● ACTIVITY
Copy the listing below in full, exactly.

● RECORDS FOR THE TASK
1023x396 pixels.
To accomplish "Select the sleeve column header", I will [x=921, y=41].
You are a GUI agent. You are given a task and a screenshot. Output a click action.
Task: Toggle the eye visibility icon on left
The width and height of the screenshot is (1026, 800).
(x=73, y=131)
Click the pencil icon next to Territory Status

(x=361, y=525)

● RESPONSE AREA
1023x396 pixels.
To accomplish "Select the sleeve column header", I will [x=921, y=41].
You are a GUI agent. You are given a task and a screenshot. Output a click action.
Task: Toggle the eye visibility icon on left
The width and height of the screenshot is (1026, 800).
(x=73, y=131)
Click the pencil icon next to Territory Status

(x=361, y=525)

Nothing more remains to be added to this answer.